In terms of compilation performance, the metrics are lines-of-code per second per dollar (performance) and lines of code per joule (efficiency). A number of measurements were run on various hardware, and this research is still going. To sum up observations, most interesting solutions are in the middle range. Too cheap devices have too small CPUs or RAM bandwidth, and too expensive devices optimise for areas irrelevant to build speed, or have a pricing model that exponentially follows performance.

Hardware considerations

Nowadays, most processors are optimised for higher graphics performance. Unfortunately, it's still not possible to run GCC on the GPU. And we're wasting transistors, space, power and thermal budget in a part that is totally unused in a build farm. Similarly, we don't need a floating point unit in a build farm. In fact, if some code to be built uses a lot of floating point operations, the compiler will have to use floating point as well to deal with constants and some optimisations, but such code is often marginal in a whole program, let alone distribution (except maybe in HPC environments).

Thus, any CPU with many cores at a high frequency and high memory bandwidth may be eligible for testing, even if there's neither FPU nor GPU.

Methodology

First, software changes a lot. This implies that comparing numbers between machines is not always easy. It could be possible to insist on building an outdated piece of code with an outdated compiler, but that would be pointless. Better build modern code that the developer needs to build right now, with the compiler he wants to use. As a consequence, a single benchmark is useless, it always needs to be compared to one run on another system with the same compiler and code. After all, the purpose of building a build farm is to offload the developer's system so it makes sense to use this system as a reference and compare the same version of toolchain on the device being evaluated.

Porting a compiler to another machine

The most common operation here is what is called a Canadian build. It consists in building on machine A a compiler aimed at running on machine B to produce code for machine C. For example a developer using an x86-64 system could build an ARMv7 compiler producing code for a MIPS platform. Canadian builds sometimes fail because of bugs in the compiler's build system which sometimes mixes variables between build, host or target. For its defense, the principle is complex and detecting unwanted sharing there is even more difficult than detecting similar issues in more common cross-compilation operations.

In case of failure, it can be easier to proceed in two steps :

  • canadian build from developer's system to tested device for tested device.

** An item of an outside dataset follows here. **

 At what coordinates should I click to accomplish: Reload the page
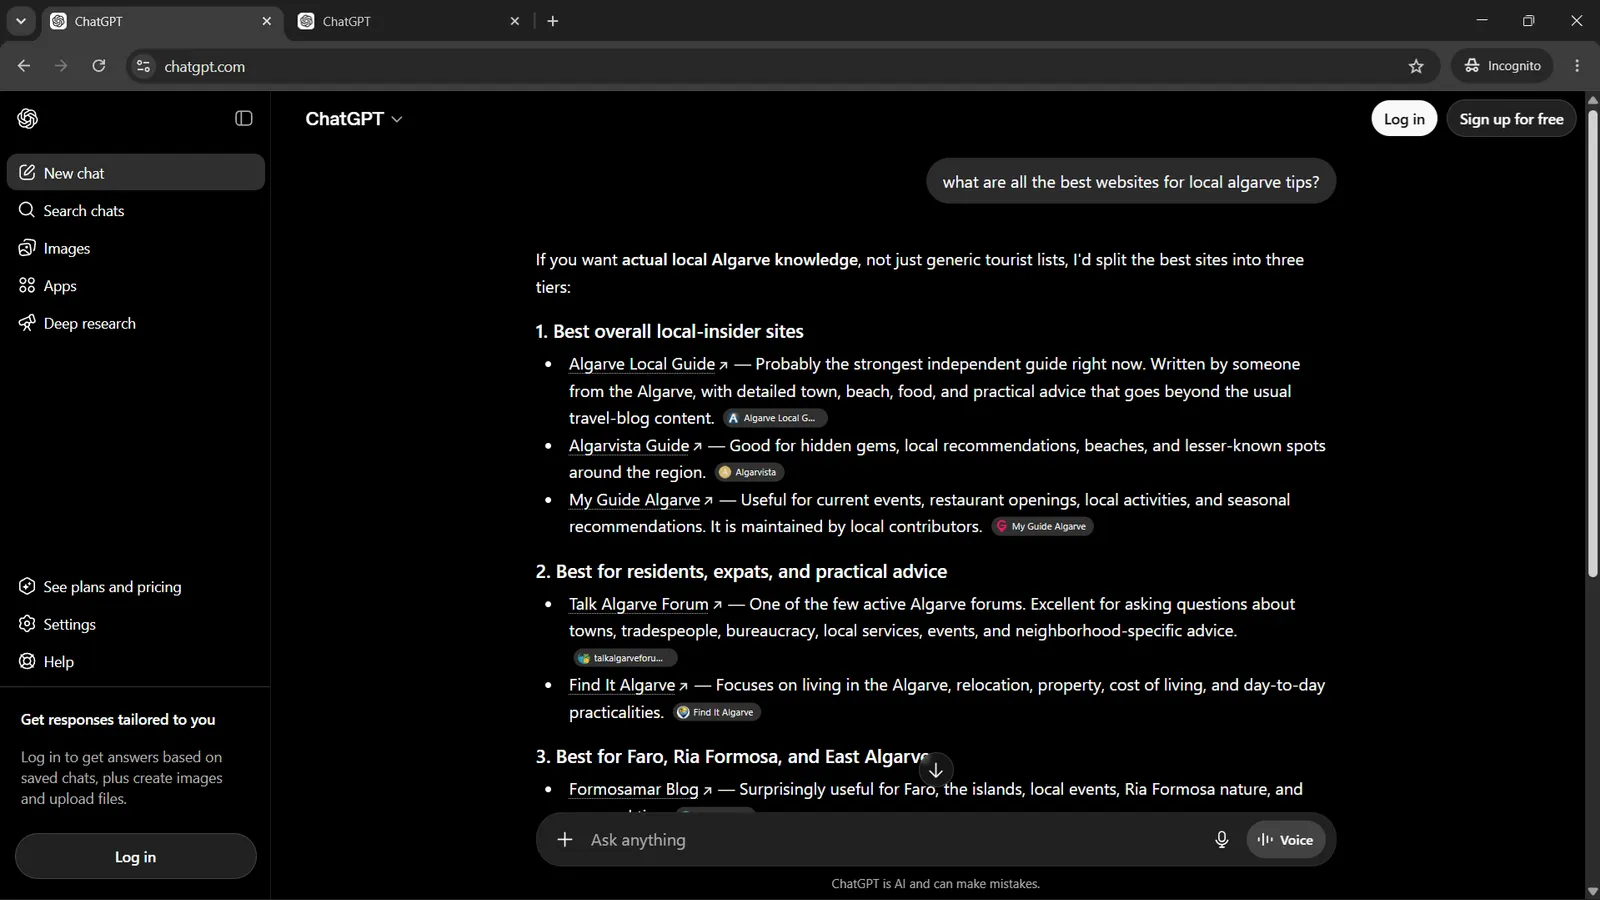[x=99, y=66]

This results in a compiler that runs natively on the test device.
  • native build on the test device of a cross-compiler for the target system using the previously built compiler.

Since that's a somewhat painful (or at least annoying) task, it makes sense to back up resulting compilers and to simply recopy it to future devices to be tested if they use the same architecture.

Tests

2014/08/05

This test consisted in building haproxy-latest using gcc-4.7.4, producing code for i386. In all tests, no I/O operations were made because the compiler, the sources and the resulting binaries were all placed in a RAM disk.

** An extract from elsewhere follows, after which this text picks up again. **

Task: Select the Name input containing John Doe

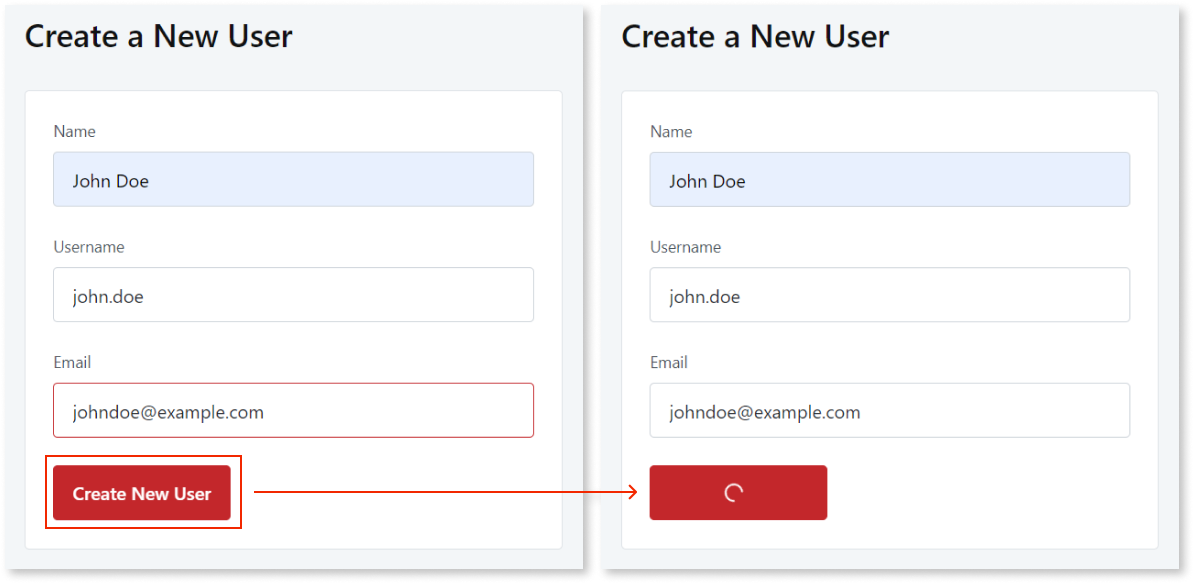Action: coord(293,179)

Machines involved in this test were 32 & 64 bit x86 as well as 32-bit ARMv7 platforms :

Machine type CPU family CPU model CPU freq (nom/max) CPU cores CPU threads RAM
ThinkPad t430s x86-64 core i5-3320M 2.6/3.3 GHz 2 4 8 GB DDR3-1600
C2Q i686 Core2 Quad Q8300 3.0 GHz 4 4 8 GB DDR3-1066
PC-Engines apu1c x86-64 AMD T40-E 1.0/1.0 GHz 2 2 2 GB DDR3-1066
Asus EEE PC i686 Atom N2600 1.86/1.86 GHz 2 4 2 GB DDR2
Marvell XP-GP armv7 mv78460 1.6/1.6 GHz 4 4 4 GB DDR3-1866
OpenBlocks AX3 armv7 mv78260 1.33/1.33 GHz 2 2 2 GB DDR3-1333

And the results are presented below in build time for various levels of parallel build.

Machine Processes Time (seconds) Observations
apu1c 1 116.3
apu1c 2 59.4 CPU is very hot
apu1c 4 64.0 Expected, more processes than core
t430s 1 19.3 1 core at 3.3 GHz
t430s 2 10.9 2 cores at 3.1 GHz
t430s 4 9.1 2 cores at 3.1 GHz
AX3 2 93.5
XP-GP 2 74.7
XP-GP 4 39.75
EEE PC 2 61.0
EEE PC 4 46.6
C2Q 1 36.6
C2Q 2 18.9 2 cores on the same die
C2Q 4 10.8 L3 cache not shared between the 2 dies.